--- WHAT THIS TASK INVOLVES ---
Convert the rows below into a JSON list of strings with one string per line. Leave out blank lines.

--- SUPPLIED MATERIAL ---
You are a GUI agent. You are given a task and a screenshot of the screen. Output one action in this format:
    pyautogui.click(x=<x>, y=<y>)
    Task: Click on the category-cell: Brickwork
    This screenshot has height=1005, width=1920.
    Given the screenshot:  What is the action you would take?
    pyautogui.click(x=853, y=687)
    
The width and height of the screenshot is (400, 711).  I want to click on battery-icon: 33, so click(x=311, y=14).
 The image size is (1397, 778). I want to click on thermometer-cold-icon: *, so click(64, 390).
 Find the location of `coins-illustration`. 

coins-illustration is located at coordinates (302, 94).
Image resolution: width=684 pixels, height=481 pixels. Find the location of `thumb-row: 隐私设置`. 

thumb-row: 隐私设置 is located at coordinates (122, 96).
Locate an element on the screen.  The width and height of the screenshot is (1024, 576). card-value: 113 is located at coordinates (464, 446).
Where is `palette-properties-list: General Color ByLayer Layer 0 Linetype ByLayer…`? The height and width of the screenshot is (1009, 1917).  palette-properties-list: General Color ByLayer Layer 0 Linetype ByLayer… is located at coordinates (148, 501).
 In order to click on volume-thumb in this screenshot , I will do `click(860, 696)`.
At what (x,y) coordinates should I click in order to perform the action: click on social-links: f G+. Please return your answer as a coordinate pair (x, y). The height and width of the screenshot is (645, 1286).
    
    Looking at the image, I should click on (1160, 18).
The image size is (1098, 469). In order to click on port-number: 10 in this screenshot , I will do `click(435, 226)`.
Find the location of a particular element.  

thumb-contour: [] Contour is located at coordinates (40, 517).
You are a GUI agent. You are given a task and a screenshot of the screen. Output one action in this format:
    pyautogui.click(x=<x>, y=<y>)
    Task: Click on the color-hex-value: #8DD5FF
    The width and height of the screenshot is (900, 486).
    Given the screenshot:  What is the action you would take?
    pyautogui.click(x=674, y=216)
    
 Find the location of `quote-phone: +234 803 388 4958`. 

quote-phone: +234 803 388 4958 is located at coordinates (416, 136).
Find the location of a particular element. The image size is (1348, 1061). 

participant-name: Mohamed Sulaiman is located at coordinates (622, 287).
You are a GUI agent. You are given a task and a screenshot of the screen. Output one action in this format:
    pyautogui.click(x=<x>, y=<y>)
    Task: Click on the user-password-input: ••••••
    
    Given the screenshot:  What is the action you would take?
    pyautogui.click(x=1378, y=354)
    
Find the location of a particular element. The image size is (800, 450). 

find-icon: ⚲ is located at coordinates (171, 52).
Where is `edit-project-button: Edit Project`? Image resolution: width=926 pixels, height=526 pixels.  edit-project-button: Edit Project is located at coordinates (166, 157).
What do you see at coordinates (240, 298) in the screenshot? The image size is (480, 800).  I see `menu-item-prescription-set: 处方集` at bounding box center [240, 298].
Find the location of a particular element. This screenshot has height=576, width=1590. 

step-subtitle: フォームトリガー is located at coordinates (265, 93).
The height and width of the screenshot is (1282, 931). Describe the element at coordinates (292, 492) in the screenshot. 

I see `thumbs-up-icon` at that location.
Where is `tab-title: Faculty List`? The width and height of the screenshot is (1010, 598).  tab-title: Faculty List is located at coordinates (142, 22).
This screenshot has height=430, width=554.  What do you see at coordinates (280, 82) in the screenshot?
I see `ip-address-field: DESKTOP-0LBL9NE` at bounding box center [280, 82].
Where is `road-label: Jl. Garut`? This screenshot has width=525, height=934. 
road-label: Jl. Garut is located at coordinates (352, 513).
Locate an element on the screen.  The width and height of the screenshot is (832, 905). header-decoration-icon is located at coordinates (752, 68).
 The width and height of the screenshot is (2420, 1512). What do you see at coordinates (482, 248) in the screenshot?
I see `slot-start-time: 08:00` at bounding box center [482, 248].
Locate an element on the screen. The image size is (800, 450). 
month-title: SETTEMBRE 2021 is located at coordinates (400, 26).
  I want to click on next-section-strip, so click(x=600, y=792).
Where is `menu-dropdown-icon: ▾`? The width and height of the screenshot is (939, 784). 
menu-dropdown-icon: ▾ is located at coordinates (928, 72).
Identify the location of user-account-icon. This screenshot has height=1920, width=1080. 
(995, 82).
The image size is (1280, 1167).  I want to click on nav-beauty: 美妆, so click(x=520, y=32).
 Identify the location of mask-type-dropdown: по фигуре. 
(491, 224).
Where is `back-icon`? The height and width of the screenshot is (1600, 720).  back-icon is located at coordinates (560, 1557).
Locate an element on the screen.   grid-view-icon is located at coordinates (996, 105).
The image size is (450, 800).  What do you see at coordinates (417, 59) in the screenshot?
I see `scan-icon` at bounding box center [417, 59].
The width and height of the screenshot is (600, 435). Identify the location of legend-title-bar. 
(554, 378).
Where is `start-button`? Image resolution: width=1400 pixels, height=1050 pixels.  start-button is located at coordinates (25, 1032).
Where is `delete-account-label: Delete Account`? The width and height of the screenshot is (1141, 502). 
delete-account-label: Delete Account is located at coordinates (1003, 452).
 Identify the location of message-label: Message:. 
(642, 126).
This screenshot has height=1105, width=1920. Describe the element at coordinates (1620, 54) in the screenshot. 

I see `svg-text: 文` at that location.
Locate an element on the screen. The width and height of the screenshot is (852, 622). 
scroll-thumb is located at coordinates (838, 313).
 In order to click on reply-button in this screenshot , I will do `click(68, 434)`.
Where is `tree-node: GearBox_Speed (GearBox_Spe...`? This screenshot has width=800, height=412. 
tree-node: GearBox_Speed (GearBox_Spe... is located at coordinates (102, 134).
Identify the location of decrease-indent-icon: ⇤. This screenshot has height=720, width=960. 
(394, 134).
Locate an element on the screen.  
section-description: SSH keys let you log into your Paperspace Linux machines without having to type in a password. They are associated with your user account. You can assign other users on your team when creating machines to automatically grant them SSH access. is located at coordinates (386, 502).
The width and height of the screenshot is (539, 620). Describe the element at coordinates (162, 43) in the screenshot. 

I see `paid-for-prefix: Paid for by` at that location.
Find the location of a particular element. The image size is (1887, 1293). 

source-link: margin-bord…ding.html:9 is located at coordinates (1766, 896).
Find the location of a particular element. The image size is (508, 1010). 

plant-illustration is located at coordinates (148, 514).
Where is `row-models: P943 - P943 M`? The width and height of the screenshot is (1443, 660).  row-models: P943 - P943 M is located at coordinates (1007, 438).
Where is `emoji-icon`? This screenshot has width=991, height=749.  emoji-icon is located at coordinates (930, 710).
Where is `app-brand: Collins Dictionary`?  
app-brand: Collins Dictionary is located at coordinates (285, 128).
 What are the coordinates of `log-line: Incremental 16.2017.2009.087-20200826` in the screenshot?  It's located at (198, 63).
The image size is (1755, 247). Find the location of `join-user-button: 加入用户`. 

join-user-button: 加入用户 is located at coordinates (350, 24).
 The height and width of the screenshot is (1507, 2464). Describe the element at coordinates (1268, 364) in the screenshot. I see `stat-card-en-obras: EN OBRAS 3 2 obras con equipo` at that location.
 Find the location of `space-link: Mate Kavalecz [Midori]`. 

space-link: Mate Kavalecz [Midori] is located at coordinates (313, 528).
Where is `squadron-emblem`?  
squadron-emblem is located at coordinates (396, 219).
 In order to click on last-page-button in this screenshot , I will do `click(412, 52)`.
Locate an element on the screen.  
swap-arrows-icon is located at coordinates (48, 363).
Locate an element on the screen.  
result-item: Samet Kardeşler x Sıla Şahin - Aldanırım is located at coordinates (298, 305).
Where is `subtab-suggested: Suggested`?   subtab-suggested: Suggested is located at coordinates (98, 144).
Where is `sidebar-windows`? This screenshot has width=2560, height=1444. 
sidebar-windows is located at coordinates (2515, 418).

--- TASK ANSWER ---
[
  "You are a GUI agent. You are given a task and a screenshot of the screen. Output one action in this format:",
  "    pyautogui.click(x=<x>, y=<y>)",
  "    Task: Click on the category-cell: Brickwork",
  "    This screenshot has height=1005, width=1920.",
  "    Given the screenshot:  What is the action you would take?",
  "    pyautogui.click(x=853, y=687)",
  "The width and height of the screenshot is (400, 711).  I want to click on battery-icon: 33, so click(x=311, y=14).",
  " The image size is (1397, 778). I want to click on thermometer-cold-icon: *, so click(64, 390).",
  " Find the location of `coins-illustration`. ",
  "coins-illustration is located at coordinates (302, 94).",
  "Image resolution: width=684 pixels, height=481 pixels. Find the location of `thumb-row: 隐私设置`. ",
  "thumb-row: 隐私设置 is located at coordinates (122, 96).",
  "Locate an element on the screen.  The width and height of the screenshot is (1024, 576). card-value: 113 is located at coordinates (464, 446).",
  "Where is `palette-properties-list: General Color ByLayer Layer 0 Linetype ByLayer…`? The height and width of the screenshot is (1009, 1917).  palette-properties-list: General Color ByLayer Layer 0 Linetype ByLayer… is located at coordinates (148, 501).",
  " In order to click on volume-thumb in this screenshot , I will do `click(860, 696)`.",
  "At what (x,y) coordinates should I click in order to perform the action: click on social-links: f G+. Please return your answer as a coordinate pair (x, y). The height and width of the screenshot is (645, 1286).",
  "    Looking at the image, I should click on (1160, 18).",
  "The image size is (1098, 469). In order to click on port-number: 10 in this screenshot , I will do `click(435, 226)`.",
  "Find the location of a particular element.  ",
  "thumb-contour: [] Contour is located at coordinates (40, 517).",
  "You are a GUI agent. You are given a task and a screenshot of the screen. Output one action in this format:",
  "    pyautogui.click(x=<x>, y=<y>)",
  "    Task: Click on the color-hex-value: #8DD5FF",
  "    The width and height of the screenshot is (900, 486).",
  "    Given the screenshot:  What is the action you would take?",
  "    pyautogui.click(x=674, y=216)",
  " Find the location of `quote-phone: +234 803 388 4958`. ",
  "quote-phone: +234 803 388 4958 is located at coordinates (416, 136).",
  "Find the location of a particular element. The image size is (1348, 1061). ",
  "participant-name: Mohamed Sulaiman is located at coordinates (622, 287).",
  "You are a GUI agent. You are given a task and a screenshot of the screen. Output one action in this format:",
  "    pyautogui.click(x=<x>, y=<y>)",
  "    Task: Click on the user-password-input: ••••••",
  "    Given the screenshot:  What is the action you would take?",
  "    pyautogui.click(x=1378, y=354)",
  "Find the location of a particular element. The image size is (800, 450). ",
  "find-icon: ⚲ is located at coordinates (171, 52).",
  "Where is `edit-project-button: Edit Project`? Image resolution: width=926 pixels, height=526 pixels.  edit-project-button: Edit Project is located at coordinates (166, 157).",
  "What do you see at coordinates (240, 298) in the screenshot? The image size is (480, 800).  I see `menu-item-prescription-set: 处方集` at bounding box center [240, 298].",
  "Find the location of a particular element. This screenshot has height=576, width=1590. ",
  "step-subtitle: フォームトリガー is located at coordinates (265, 93).",
  "The height and width of the screenshot is (1282, 931). Describe the element at coordinates (292, 492) in the screenshot. ",
  "I see `thumbs-up-icon` at that location.",
  "Where is `tab-title: Faculty List`? The width and height of the screenshot is (1010, 598).  tab-title: Faculty List is located at coordinates (142, 22).",
  "This screenshot has height=430, width=554.  What do you see at coordinates (280, 82) in the screenshot?",
  "I see `ip-address-field: DESKTOP-0LBL9NE` at bounding box center [280, 82].",
  "Where is `road-label: Jl. Garut`? This screenshot has width=525, height=934. ",
  "road-label: Jl. Garut is located at coordinates (352, 513).",
  "Locate an element on the screen.  The width and height of the screenshot is (832, 905). header-decoration-icon is located at coordinates (752, 68).",
  " The width and height of the screenshot is (2420, 1512). What do you see at coordinates (482, 248) in the screenshot?",
  "I see `slot-start-time: 08:00` at bounding box center [482, 248].",
  "Locate an element on the screen. The image size is (800, 450). ",
  "month-title: SETTEMBRE 2021 is located at coordinates (400, 26).",
  "  I want to click on next-section-strip, so click(x=600, y=792).",
  "Where is `menu-dropdown-icon: ▾`? The width and height of the screenshot is (939, 784). ",
  "menu-dropdown-icon: ▾ is located at coordinates (928, 72).",
  "Identify the location of user-account-icon. This screenshot has height=1920, width=1080. ",
  "(995, 82).",
  "The image size is (1280, 1167).  I want to click on nav-beauty: 美妆, so click(x=520, y=32).",
  " Identify the location of mask-type-dropdown: по фигуре. ",
  "(491, 224).",
  "Where is `back-icon`? The height and width of the screenshot is (1600, 720).  back-icon is located at coordinates (560, 1557).",
  "Locate an element on the screen.   grid-view-icon is located at coordinates (996, 105).",
  "The image size is (450, 800).  What do you see at coordinates (417, 59) in the screenshot?",
  "I see `scan-icon` at bounding box center [417, 59].",
  "The width and height of the screenshot is (600, 435). Identify the location of legend-title-bar. ",
  "(554, 378).",
  "Where is `start-button`? Image resolution: width=1400 pixels, height=1050 pixels.  start-button is located at coordinates (25, 1032).",
  "Where is `delete-account-label: Delete Account`? The width and height of the screenshot is (1141, 502). ",
  "delete-account-label: Delete Account is located at coordinates (1003, 452).",
  " Identify the location of message-label: Message:. ",
  "(642, 126).",
  "This screenshot has height=1105, width=1920. Describe the element at coordinates (1620, 54) in the screenshot. ",
  "I see `svg-text: 文` at that location.",
  "Locate an element on the screen. The width and height of the screenshot is (852, 622). ",
  "scroll-thumb is located at coordinates (838, 313).",
  " In order to click on reply-button in this screenshot , I will do `click(68, 434)`.",
  "Where is `tree-node: GearBox_Speed (GearBox_Spe...`? This screenshot has width=800, height=412. ",
  "tree-node: GearBox_Speed (GearBox_Spe... is located at coordinates (102, 134).",
  "Identify the location of decrease-indent-icon: ⇤. This screenshot has height=720, width=960. ",
  "(394, 134).",
  "Locate an element on the screen.  ",
  "section-description: SSH keys let you log into your Paperspace Linux machines without having to type in a password. They are associated with your user account. You can assign other users on your team when creating machines to automatically grant them SSH access. is located at coordinates (386, 502).",
  "The width and height of the screenshot is (539, 620). Describe the element at coordinates (162, 43) in the screenshot. ",
  "I see `paid-for-prefix: Paid for by` at that location.",
  "Find the location of a particular element. The image size is (1887, 1293). ",
  "source-link: margin-bord…ding.html:9 is located at coordinates (1766, 896).",
  "Find the location of a particular element. The image size is (508, 1010). ",
  "plant-illustration is located at coordinates (148, 514).",
  "Where is `row-models: P943 - P943 M`? The width and height of the screenshot is (1443, 660).  row-models: P943 - P943 M is located at coordinates (1007, 438).",
  "Where is `emoji-icon`? This screenshot has width=991, height=749.  emoji-icon is located at coordinates (930, 710).",
  "Where is `app-brand: Collins Dictionary`?  ",
  "app-brand: Collins Dictionary is located at coordinates (285, 128).",
  " What are the coordinates of `log-line: Incremental 16.2017.2009.087-20200826` in the screenshot?  It's located at (198, 63).",
  "The image size is (1755, 247). Find the location of `join-user-button: 加入用户`. ",
  "join-user-button: 加入用户 is located at coordinates (350, 24).",
  " The height and width of the screenshot is (1507, 2464). Describe the element at coordinates (1268, 364) in the screenshot. I see `stat-card-en-obras: EN OBRAS 3 2 obras con equipo` at that location.",
  " Find the location of `space-link: Mate Kavalecz [Midori]`. ",
  "space-link: Mate Kavalecz [Midori] is located at coordinates (313, 528).",
  "Where is `squadron-emblem`?  ",
  "squadron-emblem is located at coordinates (396, 219).",
  " In order to click on last-page-button in this screenshot , I will do `click(412, 52)`.",
  "Locate an element on the screen.  ",
  "swap-arrows-icon is located at coordinates (48, 363).",
  "Locate an element on the screen.  ",
  "result-item: Samet Kardeşler x Sıla Şahin - Aldanırım is located at coordinates (298, 305).",
  "Where is `subtab-suggested: Suggested`?   subtab-suggested: Suggested is located at coordinates (98, 144).",
  "Where is `sidebar-windows`? This screenshot has width=2560, height=1444. ",
  "sidebar-windows is located at coordinates (2515, 418)."
]